(Records from a collection)
******
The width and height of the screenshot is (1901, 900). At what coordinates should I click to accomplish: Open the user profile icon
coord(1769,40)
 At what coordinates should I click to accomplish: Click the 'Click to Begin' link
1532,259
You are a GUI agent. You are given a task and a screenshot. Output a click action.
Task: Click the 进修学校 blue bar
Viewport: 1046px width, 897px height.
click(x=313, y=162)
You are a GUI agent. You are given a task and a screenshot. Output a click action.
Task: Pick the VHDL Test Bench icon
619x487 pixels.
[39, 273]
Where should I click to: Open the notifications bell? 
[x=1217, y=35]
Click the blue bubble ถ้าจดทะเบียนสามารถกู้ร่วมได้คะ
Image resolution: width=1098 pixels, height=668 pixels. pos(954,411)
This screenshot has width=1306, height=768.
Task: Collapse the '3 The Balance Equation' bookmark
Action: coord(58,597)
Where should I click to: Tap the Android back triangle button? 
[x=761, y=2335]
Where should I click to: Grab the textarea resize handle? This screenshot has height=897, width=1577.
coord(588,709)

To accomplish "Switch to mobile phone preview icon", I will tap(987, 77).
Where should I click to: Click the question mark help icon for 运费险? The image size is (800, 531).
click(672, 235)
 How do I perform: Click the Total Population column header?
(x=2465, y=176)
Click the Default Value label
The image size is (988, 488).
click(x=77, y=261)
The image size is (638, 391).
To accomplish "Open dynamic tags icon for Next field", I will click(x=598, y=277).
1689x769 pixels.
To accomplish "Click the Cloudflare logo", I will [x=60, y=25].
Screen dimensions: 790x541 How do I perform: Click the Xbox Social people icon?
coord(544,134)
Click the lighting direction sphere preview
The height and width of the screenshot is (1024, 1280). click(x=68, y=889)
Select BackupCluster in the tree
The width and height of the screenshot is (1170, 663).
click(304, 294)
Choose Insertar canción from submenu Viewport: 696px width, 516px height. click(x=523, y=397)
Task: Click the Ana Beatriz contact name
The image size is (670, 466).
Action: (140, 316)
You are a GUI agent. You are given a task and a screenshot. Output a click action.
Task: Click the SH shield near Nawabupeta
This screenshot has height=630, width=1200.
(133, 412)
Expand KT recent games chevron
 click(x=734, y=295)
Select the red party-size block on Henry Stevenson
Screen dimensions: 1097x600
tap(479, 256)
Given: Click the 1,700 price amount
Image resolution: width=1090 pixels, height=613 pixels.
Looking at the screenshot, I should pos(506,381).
******
### Work to complete
Read through the entries above, and wherever a line holds the string "will", copy it.

### Response to this exercise
To accomplish "Switch to mobile phone preview icon", I will tap(987, 77).
To accomplish "Open dynamic tags icon for Next field", I will click(x=598, y=277).
To accomplish "Click the Cloudflare logo", I will [x=60, y=25].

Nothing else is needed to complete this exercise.